Sir Stephen Cave  (28 December 1820 – 6 June 1880) was a British lawyer, writer and Conservative politician. He notably served as Paymaster-General between 1866 and 1868 and again between 1874 and 1880 and as Judge Advocate General between 1874 and 1875.

Background and education
Born at Clifton, Cave was the eldest son of Daniel Cave, of Cleve Hill, near Bristol (d. 9 March 1872), by his marriage on 15 April 1820 to Frances, only daughter of Henry Locock, MD, of London. The banker Sir Charles Cave, 1st Baronet, was his younger brother. He was educated at Harrow and Balliol College, Oxford, where he graduated BA in 1843 and MA in 1846.

Legal and political career
Being called to the bar at the Inner Temple on 20 November 1846, Cave started his career by going the western circuit. On 29 April 1859 he entered parliament as Conservative Member of Parliament for New Shoreham, and retained this seat until 24 March 1880. He was sworn of the Privy Council on 10 July 1866, and served as Vice-President of the Board of Trade under the Earl of Derby between 1866 and 1867, when the office was abolished, and as Paymaster-General under Derby and then Benjamin Disraeli from 1866 until the fall of the Conservative government in December 1868. In 1866 he was appointed chief commissioner for negotiating a fishery convention in Paris.
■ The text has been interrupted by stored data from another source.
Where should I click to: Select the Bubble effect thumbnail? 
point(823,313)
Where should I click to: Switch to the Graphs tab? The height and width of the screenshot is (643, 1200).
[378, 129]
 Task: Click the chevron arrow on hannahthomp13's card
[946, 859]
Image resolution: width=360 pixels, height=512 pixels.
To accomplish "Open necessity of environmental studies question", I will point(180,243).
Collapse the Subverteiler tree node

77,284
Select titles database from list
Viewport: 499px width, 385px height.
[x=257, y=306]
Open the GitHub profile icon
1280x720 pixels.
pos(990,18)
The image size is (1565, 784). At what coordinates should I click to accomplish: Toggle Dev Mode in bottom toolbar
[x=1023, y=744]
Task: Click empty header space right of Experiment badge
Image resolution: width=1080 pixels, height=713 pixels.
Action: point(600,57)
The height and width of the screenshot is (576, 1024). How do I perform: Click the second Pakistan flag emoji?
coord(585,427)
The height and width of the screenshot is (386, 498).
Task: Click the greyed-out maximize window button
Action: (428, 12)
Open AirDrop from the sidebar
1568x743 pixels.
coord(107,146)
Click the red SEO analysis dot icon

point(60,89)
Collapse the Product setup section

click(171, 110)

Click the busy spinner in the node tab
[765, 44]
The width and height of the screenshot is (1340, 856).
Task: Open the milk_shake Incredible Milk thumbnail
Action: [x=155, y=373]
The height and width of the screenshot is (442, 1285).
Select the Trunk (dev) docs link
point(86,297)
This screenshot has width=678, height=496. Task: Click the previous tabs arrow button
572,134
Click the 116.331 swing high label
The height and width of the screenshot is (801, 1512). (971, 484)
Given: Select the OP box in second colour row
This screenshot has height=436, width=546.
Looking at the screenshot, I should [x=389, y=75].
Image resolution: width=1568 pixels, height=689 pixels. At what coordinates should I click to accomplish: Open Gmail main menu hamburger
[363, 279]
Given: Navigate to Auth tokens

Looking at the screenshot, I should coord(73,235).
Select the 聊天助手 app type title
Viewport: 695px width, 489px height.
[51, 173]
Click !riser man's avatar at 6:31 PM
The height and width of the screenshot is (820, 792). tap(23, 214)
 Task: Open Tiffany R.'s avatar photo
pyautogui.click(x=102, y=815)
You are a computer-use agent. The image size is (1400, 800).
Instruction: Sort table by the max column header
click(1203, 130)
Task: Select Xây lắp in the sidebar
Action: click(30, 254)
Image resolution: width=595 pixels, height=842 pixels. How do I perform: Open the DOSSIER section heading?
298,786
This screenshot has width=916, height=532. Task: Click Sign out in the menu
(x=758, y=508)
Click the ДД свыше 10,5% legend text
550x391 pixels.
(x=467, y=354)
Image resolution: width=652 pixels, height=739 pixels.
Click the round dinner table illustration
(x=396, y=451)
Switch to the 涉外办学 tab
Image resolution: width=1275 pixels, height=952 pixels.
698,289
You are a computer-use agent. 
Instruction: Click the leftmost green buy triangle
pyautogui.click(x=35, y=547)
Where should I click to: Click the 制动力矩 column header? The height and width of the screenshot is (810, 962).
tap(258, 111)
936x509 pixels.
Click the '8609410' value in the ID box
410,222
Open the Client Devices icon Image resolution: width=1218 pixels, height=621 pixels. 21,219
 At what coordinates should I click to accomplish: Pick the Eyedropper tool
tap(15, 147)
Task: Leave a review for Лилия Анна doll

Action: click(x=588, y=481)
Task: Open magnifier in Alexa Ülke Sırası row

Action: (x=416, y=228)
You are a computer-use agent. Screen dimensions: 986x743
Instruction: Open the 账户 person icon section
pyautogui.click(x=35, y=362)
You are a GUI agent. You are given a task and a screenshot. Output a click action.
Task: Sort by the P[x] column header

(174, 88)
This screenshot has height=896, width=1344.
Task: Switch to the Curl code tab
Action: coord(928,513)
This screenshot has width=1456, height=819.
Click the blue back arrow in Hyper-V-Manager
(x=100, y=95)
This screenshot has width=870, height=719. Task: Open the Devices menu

When the Conservatives returned to power under Disraeli in February 1874, Cave was appointed Judge Advocate General and Paymaster-General. He relinquished the former office in November 1875 but continued as Paymaster-General until 1880. In December 1875 he was sent on a special mission to Egypt by Benjamin Disraeli to report on the financial condition of that country together with John Stokes. He returned in March 1876. On 20 March 1880 he was appointed a Knight Grand Cross of the Order of the Bath (GCB).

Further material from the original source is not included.